WHAT THE EXERCISE ASKS » Copy the rows below verbatim, from the line containing "Click the Φ59 diameter label" through the line containing "(x=340, y=52)", including both of those lines.

##### SUPPLIED DATA #####

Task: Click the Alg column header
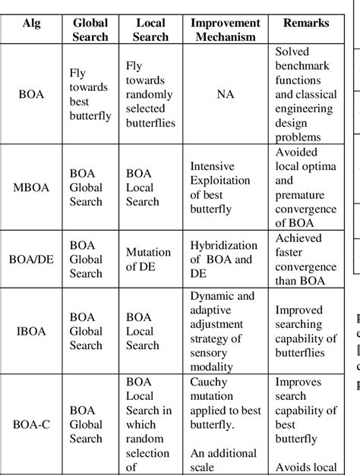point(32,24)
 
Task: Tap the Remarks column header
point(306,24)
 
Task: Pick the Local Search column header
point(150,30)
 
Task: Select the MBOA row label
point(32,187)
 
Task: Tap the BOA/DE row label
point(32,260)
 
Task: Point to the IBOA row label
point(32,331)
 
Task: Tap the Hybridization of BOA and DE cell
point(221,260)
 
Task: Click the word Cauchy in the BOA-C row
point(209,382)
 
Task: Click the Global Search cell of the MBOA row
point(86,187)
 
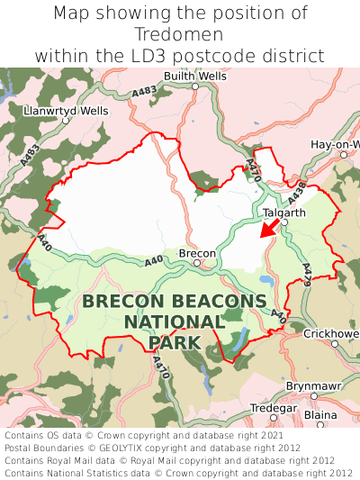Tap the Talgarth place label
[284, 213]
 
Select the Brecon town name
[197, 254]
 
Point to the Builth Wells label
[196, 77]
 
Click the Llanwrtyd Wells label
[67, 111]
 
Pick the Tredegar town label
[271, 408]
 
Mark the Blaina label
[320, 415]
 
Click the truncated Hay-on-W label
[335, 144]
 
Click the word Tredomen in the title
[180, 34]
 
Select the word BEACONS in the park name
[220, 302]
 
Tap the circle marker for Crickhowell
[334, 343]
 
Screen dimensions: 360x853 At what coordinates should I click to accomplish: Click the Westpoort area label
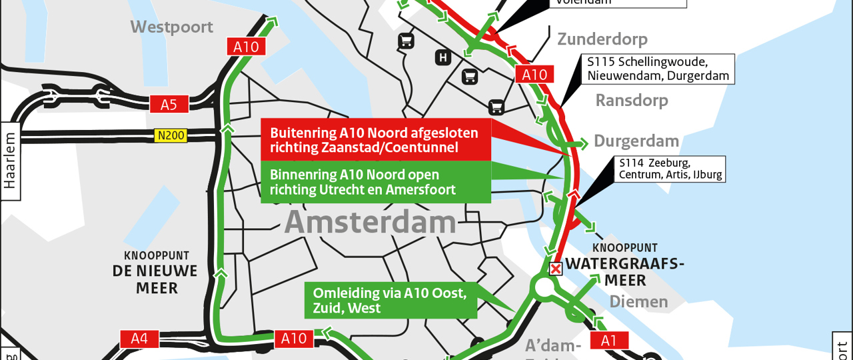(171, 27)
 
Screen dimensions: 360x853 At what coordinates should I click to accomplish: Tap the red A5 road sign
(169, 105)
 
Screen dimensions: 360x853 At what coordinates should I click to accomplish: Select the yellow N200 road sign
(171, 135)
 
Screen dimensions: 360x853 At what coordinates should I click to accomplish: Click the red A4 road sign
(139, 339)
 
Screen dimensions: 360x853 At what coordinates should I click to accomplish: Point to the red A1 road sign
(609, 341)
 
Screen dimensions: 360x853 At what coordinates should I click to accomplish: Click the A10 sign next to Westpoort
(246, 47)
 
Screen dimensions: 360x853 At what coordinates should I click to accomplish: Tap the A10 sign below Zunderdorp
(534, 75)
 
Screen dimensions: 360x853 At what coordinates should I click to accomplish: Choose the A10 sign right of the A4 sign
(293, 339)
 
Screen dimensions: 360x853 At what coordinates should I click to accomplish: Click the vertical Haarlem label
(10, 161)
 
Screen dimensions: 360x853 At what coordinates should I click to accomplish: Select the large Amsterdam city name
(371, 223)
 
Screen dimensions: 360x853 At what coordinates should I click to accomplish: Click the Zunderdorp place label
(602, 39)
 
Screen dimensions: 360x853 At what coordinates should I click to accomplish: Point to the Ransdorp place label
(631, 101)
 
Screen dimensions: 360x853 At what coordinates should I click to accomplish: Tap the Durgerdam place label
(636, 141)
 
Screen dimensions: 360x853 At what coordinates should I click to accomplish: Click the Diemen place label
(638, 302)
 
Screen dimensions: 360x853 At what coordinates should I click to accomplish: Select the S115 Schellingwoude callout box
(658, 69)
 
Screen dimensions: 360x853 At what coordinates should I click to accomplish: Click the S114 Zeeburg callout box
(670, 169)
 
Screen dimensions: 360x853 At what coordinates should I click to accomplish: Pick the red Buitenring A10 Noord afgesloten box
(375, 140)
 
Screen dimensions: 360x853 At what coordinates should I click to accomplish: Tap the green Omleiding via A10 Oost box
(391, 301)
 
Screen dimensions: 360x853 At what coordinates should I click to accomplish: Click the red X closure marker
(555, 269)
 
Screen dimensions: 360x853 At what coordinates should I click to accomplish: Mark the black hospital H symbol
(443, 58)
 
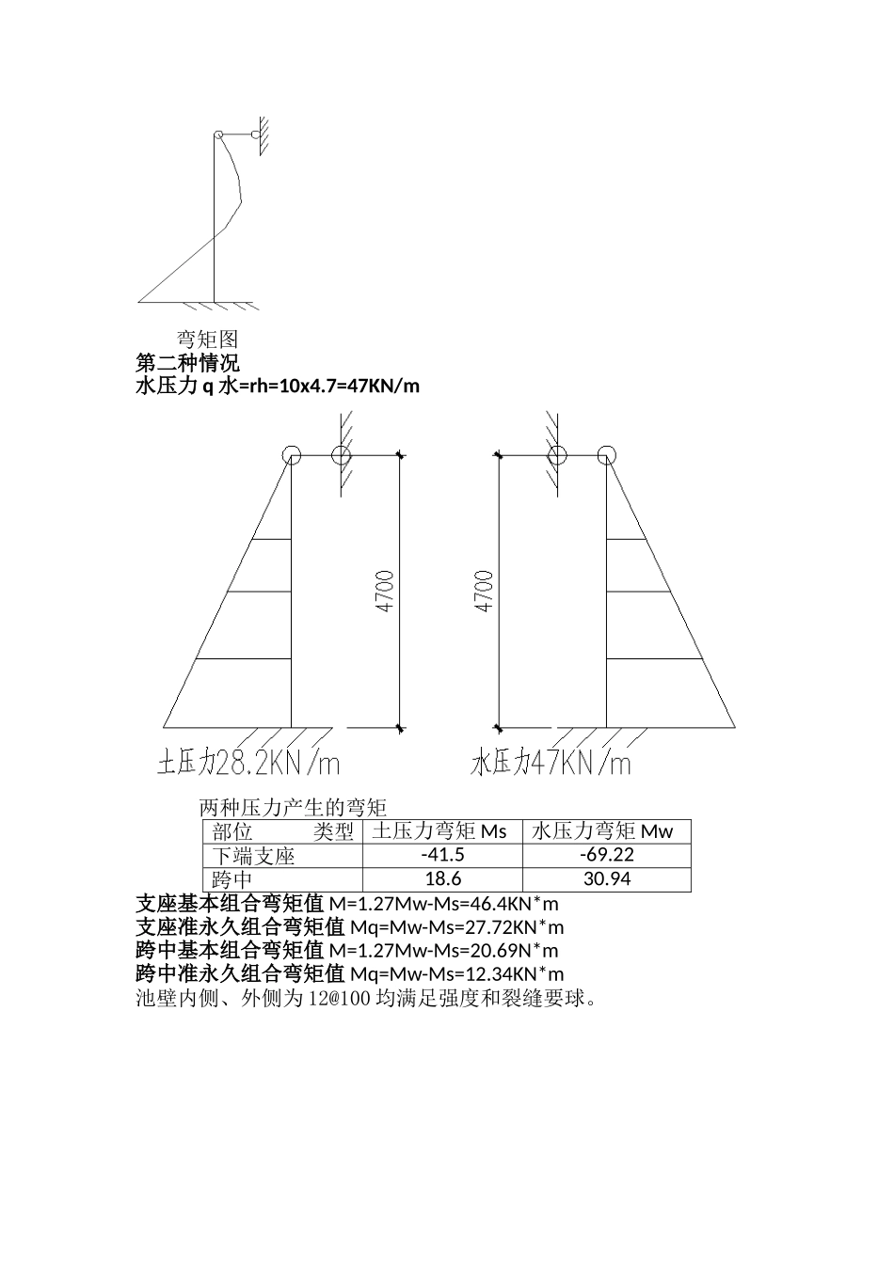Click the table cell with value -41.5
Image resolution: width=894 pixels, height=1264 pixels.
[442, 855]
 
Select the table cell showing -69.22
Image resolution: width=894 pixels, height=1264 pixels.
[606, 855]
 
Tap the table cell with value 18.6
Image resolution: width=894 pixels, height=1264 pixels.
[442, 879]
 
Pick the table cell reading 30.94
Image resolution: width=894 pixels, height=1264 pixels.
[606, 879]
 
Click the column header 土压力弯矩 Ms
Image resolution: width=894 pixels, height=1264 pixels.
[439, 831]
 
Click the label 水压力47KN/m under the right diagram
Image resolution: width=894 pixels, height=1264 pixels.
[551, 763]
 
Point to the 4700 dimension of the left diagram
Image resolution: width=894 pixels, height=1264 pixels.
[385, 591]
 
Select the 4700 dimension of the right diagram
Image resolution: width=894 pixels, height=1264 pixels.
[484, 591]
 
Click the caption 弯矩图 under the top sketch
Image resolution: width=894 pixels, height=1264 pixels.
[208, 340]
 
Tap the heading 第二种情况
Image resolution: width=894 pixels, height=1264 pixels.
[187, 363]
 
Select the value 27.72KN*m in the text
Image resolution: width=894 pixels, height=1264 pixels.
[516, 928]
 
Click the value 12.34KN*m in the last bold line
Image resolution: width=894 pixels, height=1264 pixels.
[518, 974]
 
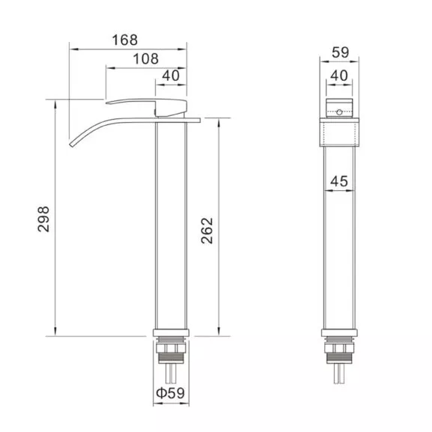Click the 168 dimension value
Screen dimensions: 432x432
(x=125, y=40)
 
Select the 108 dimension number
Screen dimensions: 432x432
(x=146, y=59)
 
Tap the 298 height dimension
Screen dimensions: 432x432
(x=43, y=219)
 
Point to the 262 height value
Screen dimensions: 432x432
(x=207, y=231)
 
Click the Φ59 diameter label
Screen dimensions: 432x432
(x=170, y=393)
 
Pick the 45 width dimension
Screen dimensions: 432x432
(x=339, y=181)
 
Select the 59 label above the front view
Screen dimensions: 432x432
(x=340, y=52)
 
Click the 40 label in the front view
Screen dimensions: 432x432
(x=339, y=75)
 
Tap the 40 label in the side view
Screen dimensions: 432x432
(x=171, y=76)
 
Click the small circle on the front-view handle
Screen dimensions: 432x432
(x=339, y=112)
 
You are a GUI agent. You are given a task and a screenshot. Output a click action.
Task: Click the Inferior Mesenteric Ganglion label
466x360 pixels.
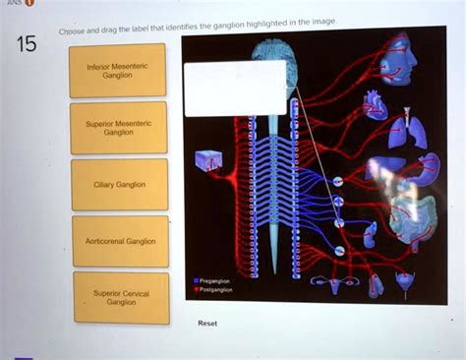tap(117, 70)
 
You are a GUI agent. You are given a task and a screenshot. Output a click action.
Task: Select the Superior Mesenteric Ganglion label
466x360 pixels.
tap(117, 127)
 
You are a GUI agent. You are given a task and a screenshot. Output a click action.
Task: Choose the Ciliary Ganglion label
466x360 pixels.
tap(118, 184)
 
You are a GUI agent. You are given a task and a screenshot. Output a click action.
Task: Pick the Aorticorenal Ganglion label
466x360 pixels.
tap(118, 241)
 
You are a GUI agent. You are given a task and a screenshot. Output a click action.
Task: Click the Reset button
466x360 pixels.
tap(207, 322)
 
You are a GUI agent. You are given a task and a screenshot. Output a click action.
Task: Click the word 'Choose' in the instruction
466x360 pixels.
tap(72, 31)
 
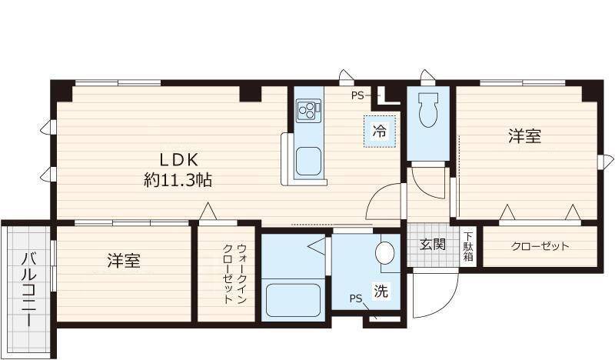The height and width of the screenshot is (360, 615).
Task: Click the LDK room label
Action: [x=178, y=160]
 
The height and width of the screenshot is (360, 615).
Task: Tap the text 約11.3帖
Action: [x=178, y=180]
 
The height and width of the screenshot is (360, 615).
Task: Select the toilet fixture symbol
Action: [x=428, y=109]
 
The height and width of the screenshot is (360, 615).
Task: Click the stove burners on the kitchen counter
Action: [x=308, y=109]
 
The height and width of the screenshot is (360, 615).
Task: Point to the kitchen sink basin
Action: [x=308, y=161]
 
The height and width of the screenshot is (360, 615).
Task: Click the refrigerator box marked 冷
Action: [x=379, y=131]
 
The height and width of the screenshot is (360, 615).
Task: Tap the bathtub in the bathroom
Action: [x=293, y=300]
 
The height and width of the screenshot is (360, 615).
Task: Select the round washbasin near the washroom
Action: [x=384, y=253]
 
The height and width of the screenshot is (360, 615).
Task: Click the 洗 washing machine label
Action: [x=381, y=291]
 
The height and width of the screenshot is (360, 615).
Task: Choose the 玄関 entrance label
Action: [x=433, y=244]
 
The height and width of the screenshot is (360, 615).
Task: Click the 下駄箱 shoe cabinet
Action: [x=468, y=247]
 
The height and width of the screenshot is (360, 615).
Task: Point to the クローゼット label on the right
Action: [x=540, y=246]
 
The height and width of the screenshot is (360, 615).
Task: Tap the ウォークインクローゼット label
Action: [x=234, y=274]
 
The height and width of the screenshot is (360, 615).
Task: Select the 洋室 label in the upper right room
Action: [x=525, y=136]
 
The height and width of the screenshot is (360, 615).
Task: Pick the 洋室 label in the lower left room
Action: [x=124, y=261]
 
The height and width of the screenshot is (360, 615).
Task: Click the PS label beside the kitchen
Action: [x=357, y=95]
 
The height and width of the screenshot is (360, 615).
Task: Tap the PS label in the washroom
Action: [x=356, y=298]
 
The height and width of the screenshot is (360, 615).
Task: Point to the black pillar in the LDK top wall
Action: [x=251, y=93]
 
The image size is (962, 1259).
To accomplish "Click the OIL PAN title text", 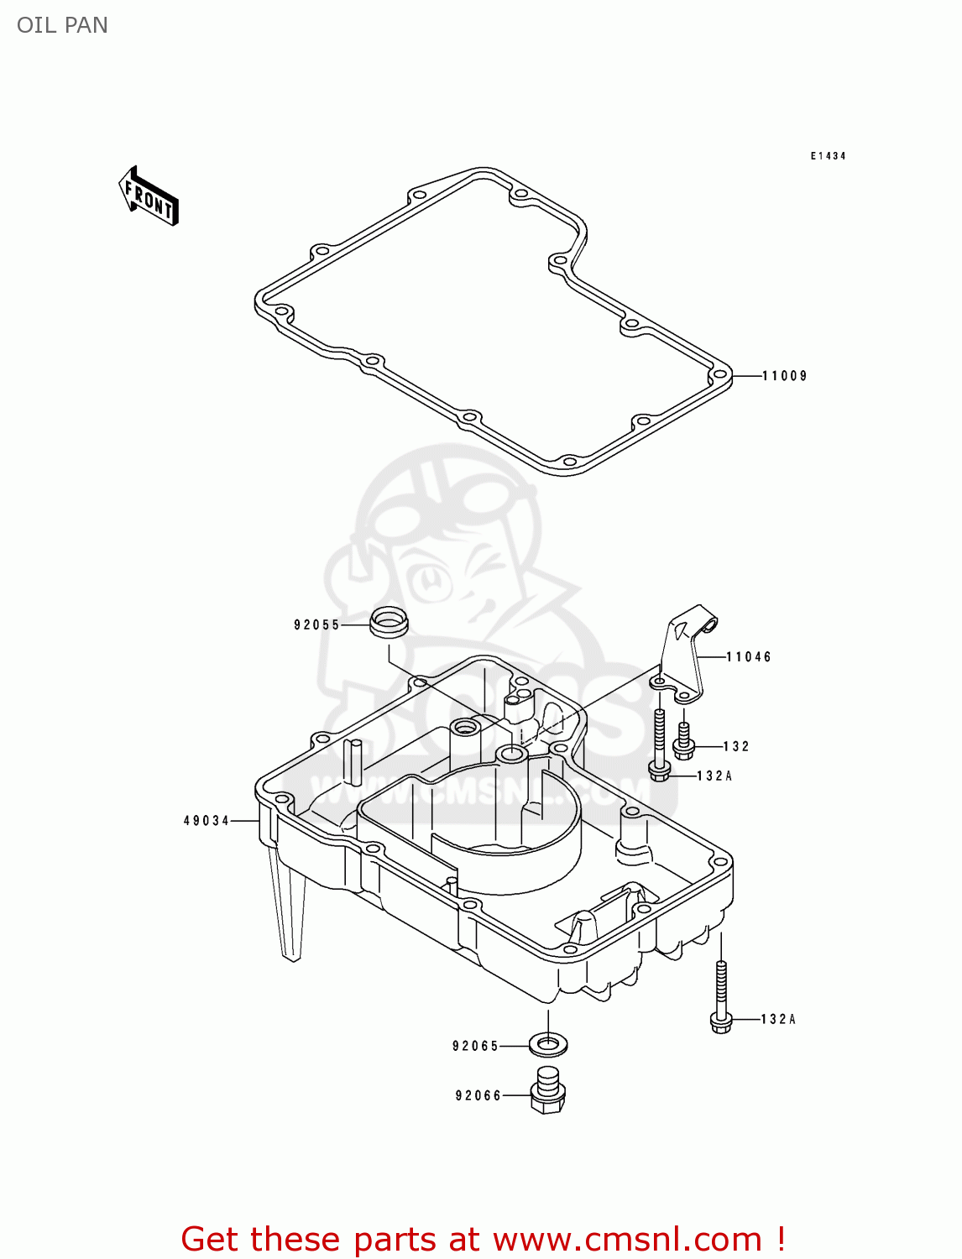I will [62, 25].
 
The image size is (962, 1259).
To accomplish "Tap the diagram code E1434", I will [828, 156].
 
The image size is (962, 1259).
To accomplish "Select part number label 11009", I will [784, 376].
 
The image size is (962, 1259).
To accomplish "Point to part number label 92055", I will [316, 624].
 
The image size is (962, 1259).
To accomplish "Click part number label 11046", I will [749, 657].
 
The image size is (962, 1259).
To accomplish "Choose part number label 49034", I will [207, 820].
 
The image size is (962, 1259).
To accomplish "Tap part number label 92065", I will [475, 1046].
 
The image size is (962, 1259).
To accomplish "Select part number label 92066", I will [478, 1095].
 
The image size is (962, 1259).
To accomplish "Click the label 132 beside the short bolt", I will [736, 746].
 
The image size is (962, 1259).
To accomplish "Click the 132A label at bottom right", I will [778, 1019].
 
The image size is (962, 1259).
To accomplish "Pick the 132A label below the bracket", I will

#####

RESPONSE TO THE EXERCISE »
Click the Φ59 diameter label
Screen dimensions: 432x432
(x=170, y=393)
 
Pick the 45 width dimension
Screen dimensions: 432x432
(x=339, y=181)
 
Select the 59 label above the front view
Screen dimensions: 432x432
(x=340, y=52)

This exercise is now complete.